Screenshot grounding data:
Start of Block

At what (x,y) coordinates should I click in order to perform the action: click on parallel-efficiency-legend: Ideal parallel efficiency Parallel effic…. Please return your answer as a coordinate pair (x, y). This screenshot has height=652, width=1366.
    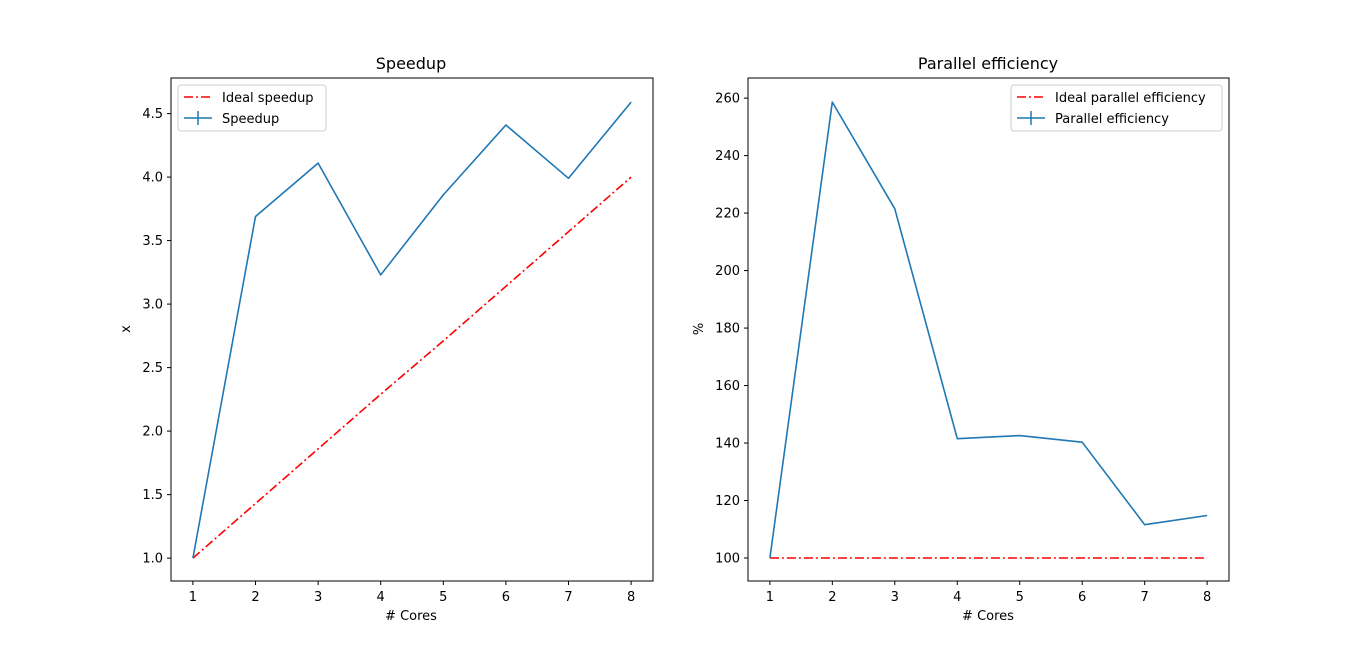
    Looking at the image, I should click on (1116, 108).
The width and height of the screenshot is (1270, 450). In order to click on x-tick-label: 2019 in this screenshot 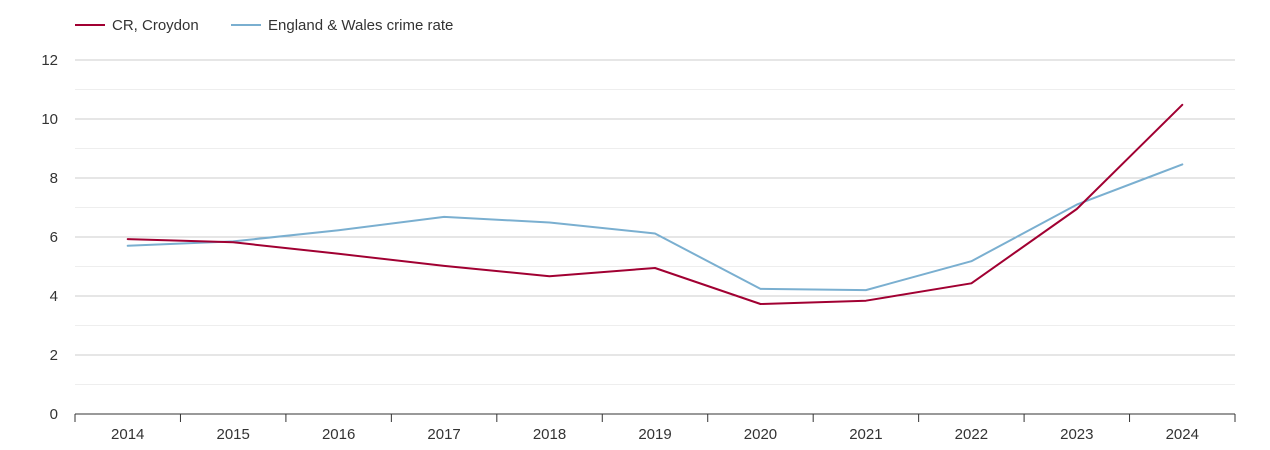, I will do `click(654, 434)`.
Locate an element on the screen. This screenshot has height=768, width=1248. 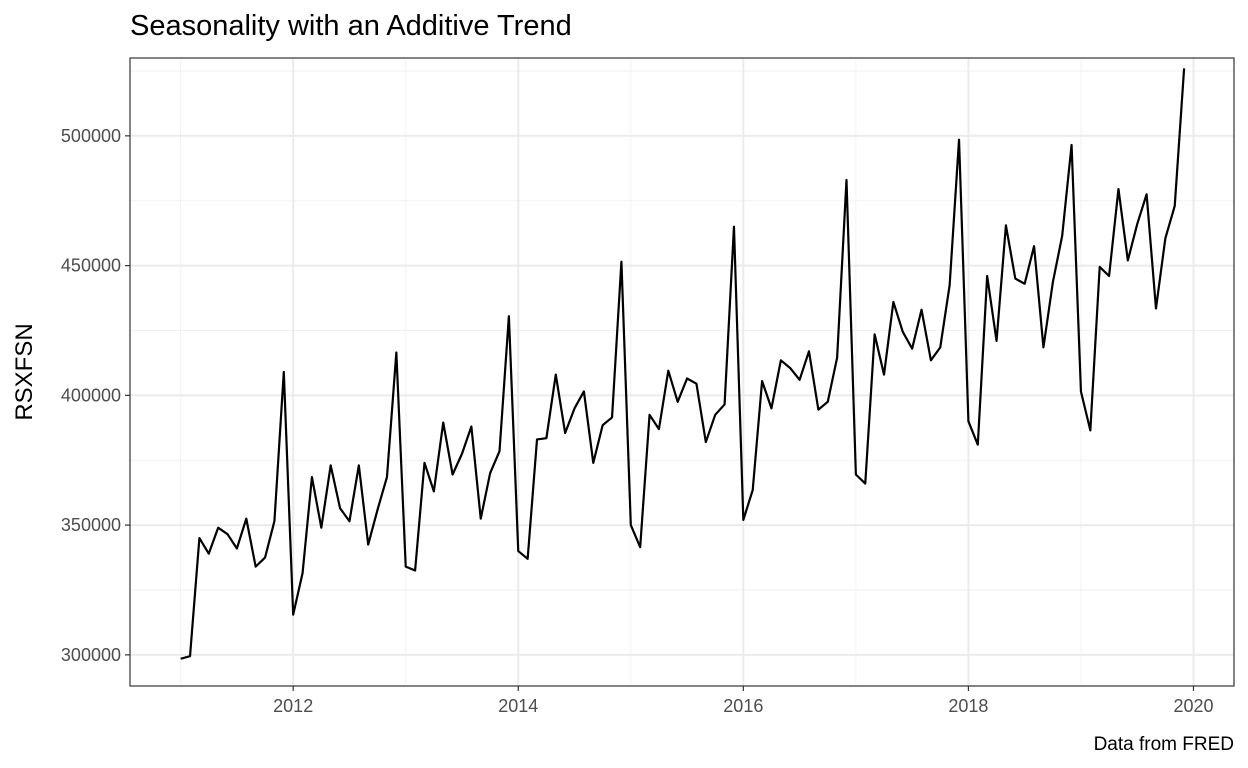
y-axis: 300000 350000 400000 450000 500000 is located at coordinates (96, 396).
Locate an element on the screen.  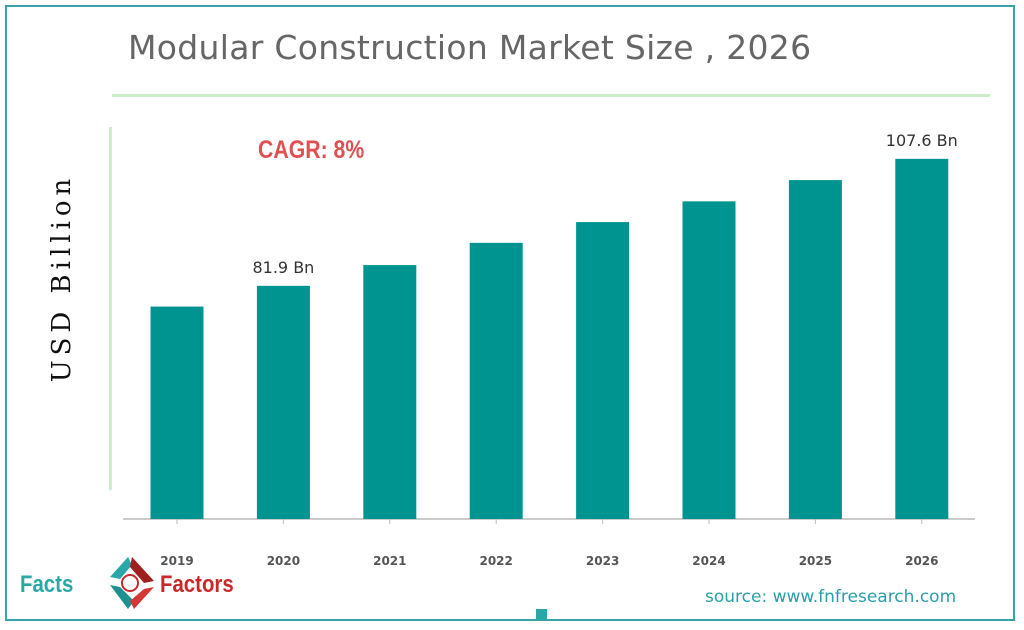
bar-2020 is located at coordinates (283, 402).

End of Block

_Assigned task_
Format everything from the line containing "Locate an element on the screen. This" down to the end of the items as a two-column CSV with the columns input and output, one row per item. Put each value in a single quoted field with line breaks replaced by spaces, and omit the pictures.

_Answer to this problem_
input,output
"Locate an element on the screen. This screenshot has height=768, width=1248.","y-axis: 300000 350000 400000 450000 500000 is located at coordinates (96, 396)."
"Locate an element on the screen.","bar-2020 is located at coordinates (283, 402)."